** DATA EXCERPTS follows **

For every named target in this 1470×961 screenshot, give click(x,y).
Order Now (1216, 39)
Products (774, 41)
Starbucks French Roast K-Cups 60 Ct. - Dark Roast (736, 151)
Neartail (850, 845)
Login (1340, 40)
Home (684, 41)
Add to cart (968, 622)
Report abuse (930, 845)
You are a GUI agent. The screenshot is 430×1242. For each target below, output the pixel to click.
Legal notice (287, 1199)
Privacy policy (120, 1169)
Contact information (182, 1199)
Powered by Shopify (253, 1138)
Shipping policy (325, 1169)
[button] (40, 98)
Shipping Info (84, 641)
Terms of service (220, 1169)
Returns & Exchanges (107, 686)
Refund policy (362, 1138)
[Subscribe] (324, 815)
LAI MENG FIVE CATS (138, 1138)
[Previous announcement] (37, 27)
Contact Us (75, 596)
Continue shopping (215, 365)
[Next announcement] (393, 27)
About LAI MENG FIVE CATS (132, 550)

** End of DATA EXCERPTS **
** DATA EXCERPTS follows **

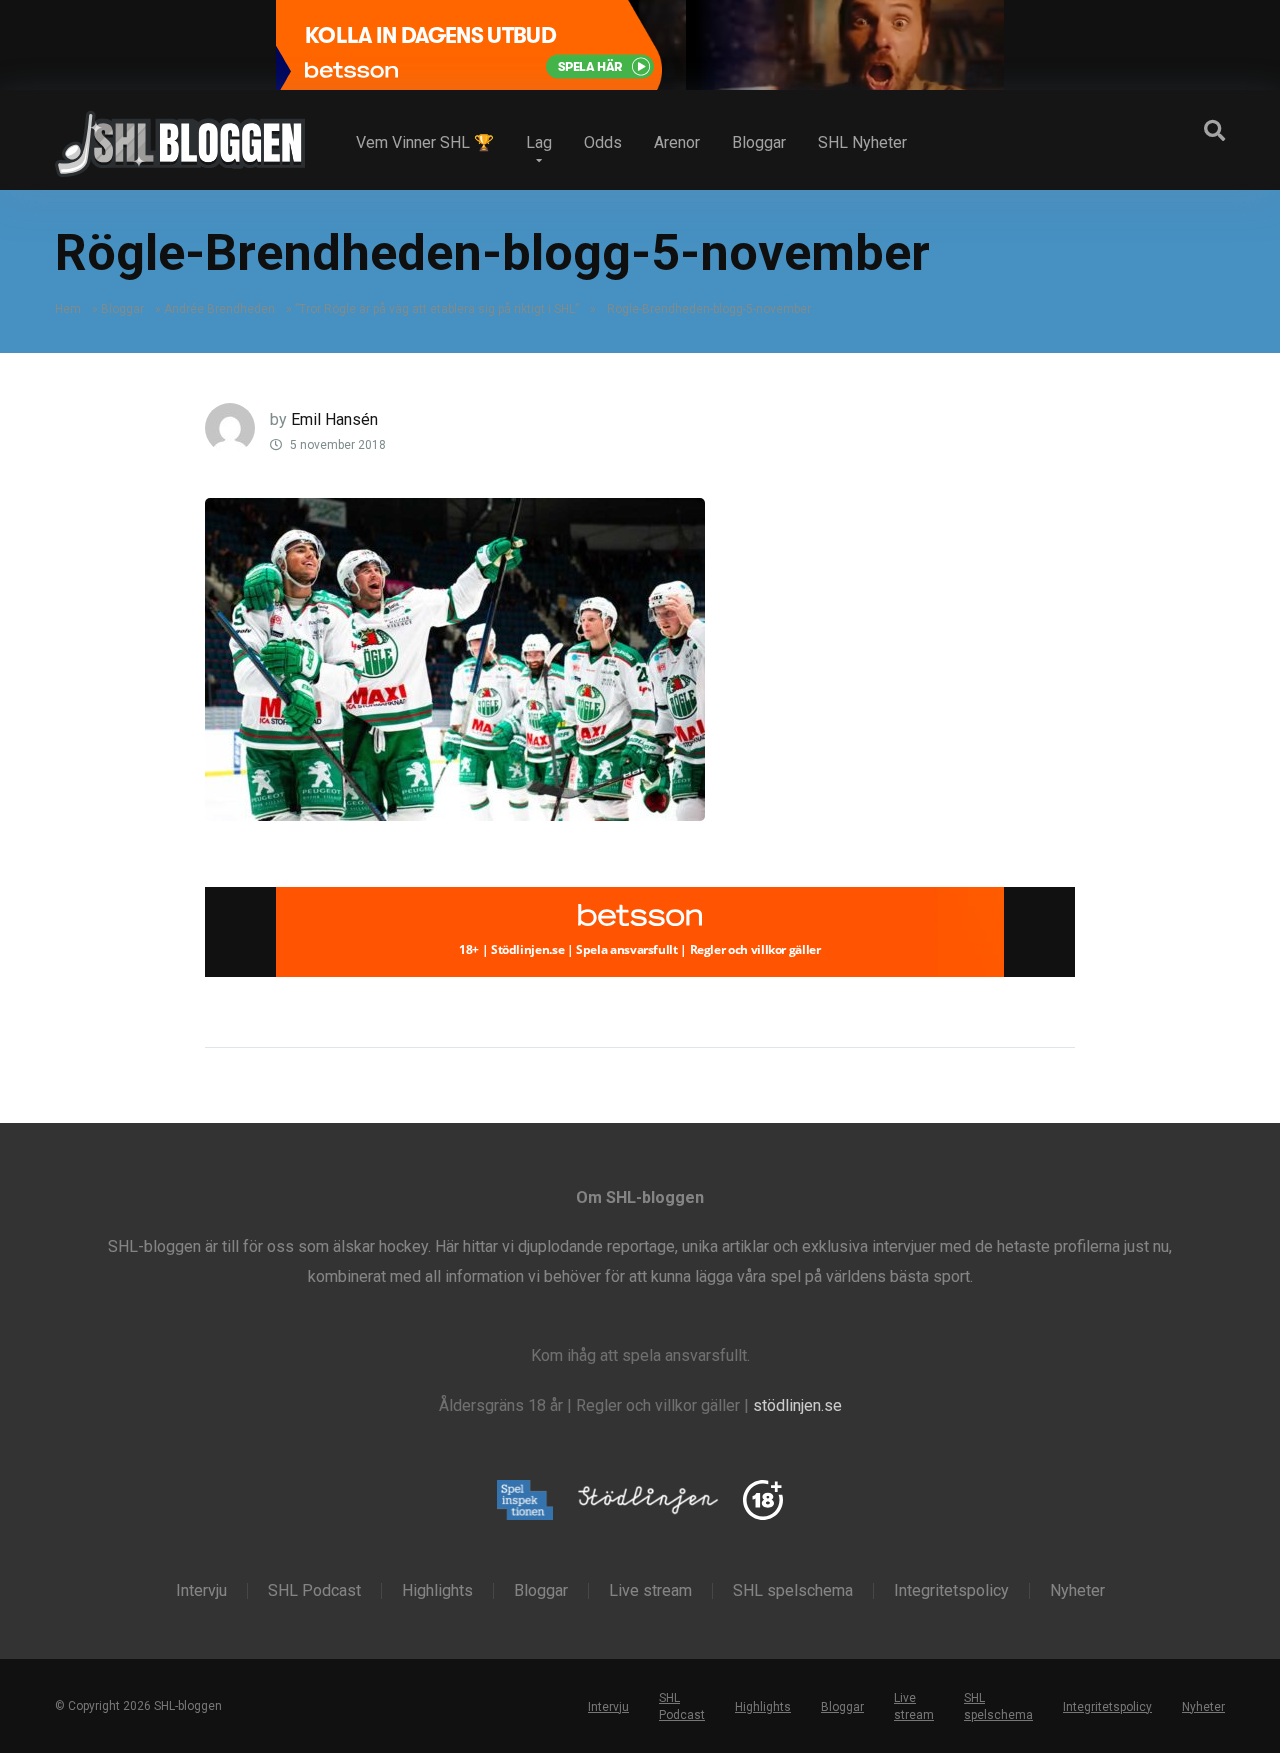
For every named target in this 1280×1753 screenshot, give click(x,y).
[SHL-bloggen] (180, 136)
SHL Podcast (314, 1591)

** End of DATA EXCERPTS **

YOUR OBJECTIVE
Report each line of the material above where the word "policy" appears.

COMPLETED EXERCISE
Privacy policy (120, 1169)
Shipping policy (325, 1169)
Refund policy (362, 1138)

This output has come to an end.